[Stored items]

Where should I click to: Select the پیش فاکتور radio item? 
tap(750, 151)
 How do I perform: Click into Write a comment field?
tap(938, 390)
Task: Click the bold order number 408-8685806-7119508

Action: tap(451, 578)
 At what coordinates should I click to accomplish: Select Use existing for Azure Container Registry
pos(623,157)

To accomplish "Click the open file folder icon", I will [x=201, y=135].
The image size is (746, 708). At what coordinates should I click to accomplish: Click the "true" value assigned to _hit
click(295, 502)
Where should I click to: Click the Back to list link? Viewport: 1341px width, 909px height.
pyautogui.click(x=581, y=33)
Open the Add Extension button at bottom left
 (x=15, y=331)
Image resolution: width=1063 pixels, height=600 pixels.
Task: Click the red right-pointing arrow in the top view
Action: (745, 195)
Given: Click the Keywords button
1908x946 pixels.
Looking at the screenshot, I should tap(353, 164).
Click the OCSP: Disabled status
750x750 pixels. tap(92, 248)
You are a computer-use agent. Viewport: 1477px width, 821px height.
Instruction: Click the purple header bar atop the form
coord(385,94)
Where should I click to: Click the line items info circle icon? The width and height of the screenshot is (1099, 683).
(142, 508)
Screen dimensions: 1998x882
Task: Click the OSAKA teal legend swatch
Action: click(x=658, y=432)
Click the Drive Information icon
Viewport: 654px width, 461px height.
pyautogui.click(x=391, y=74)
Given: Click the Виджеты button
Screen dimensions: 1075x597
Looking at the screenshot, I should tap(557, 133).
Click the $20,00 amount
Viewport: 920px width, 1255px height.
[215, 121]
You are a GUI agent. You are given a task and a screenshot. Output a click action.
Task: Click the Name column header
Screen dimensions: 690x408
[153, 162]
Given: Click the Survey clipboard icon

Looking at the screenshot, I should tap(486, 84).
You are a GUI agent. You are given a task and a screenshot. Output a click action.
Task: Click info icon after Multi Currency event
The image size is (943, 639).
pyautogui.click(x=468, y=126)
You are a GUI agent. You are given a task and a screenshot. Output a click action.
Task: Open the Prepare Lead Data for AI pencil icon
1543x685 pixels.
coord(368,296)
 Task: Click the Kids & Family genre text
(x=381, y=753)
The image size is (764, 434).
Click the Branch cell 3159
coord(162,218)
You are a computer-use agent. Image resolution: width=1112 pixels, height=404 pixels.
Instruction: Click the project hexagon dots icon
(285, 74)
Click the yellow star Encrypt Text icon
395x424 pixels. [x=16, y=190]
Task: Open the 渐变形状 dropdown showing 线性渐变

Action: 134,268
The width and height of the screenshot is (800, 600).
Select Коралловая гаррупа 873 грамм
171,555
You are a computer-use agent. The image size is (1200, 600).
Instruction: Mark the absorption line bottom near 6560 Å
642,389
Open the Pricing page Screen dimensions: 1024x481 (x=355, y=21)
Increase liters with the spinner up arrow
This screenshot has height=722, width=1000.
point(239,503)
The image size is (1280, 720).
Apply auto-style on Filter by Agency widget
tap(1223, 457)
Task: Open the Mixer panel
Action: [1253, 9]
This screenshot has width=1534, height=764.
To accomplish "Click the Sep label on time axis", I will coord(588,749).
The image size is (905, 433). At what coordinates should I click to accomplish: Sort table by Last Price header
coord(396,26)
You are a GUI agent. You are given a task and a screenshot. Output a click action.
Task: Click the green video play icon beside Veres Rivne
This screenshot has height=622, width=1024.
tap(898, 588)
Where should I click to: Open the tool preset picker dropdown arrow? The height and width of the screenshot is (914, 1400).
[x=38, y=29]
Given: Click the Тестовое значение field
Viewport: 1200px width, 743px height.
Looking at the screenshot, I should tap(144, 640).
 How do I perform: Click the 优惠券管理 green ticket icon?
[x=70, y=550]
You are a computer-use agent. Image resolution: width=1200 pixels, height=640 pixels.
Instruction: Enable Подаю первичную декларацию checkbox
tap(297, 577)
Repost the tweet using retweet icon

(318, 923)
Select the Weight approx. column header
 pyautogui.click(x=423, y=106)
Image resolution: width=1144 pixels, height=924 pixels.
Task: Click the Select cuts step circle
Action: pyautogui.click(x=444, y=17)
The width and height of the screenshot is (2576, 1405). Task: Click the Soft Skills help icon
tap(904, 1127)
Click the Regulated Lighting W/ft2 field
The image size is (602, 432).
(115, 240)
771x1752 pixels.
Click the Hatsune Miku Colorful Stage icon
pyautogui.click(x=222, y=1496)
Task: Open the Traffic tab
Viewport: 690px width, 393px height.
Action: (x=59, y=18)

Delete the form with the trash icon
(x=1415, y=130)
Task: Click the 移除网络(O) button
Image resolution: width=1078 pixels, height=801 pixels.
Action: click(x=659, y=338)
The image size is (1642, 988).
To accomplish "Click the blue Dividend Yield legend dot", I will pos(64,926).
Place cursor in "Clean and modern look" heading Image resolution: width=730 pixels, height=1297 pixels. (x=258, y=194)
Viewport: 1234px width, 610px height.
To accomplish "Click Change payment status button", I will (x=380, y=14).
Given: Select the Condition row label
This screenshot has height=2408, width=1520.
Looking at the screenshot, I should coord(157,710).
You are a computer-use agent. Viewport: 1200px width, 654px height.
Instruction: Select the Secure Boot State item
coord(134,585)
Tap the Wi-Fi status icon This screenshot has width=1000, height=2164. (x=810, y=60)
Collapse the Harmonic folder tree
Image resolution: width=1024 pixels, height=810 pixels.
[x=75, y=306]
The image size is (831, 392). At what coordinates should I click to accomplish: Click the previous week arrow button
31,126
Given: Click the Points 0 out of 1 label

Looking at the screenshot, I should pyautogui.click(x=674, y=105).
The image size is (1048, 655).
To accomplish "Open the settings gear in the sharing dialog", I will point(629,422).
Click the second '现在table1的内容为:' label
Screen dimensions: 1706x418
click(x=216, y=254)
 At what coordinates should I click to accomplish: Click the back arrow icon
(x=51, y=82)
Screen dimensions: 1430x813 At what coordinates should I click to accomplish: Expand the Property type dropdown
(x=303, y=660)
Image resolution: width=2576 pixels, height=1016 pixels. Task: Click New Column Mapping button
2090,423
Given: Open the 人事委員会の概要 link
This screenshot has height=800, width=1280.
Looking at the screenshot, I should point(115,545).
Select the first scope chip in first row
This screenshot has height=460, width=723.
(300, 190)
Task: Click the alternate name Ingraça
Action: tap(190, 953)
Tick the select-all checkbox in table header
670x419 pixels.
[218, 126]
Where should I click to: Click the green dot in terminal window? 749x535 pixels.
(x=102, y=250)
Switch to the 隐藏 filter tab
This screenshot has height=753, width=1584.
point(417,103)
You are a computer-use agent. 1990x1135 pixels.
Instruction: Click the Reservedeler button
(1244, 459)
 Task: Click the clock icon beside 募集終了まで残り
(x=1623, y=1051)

## Exercise directions
Nothing should appear in the output except the lines from the one with "Switch to the 隐藏 filter tab" through the end of the records above, copied exactly.

## Output of the task
Switch to the 隐藏 filter tab
This screenshot has height=753, width=1584.
point(417,103)
You are a computer-use agent. 1990x1135 pixels.
Instruction: Click the Reservedeler button
(1244, 459)
 Task: Click the clock icon beside 募集終了まで残り
(x=1623, y=1051)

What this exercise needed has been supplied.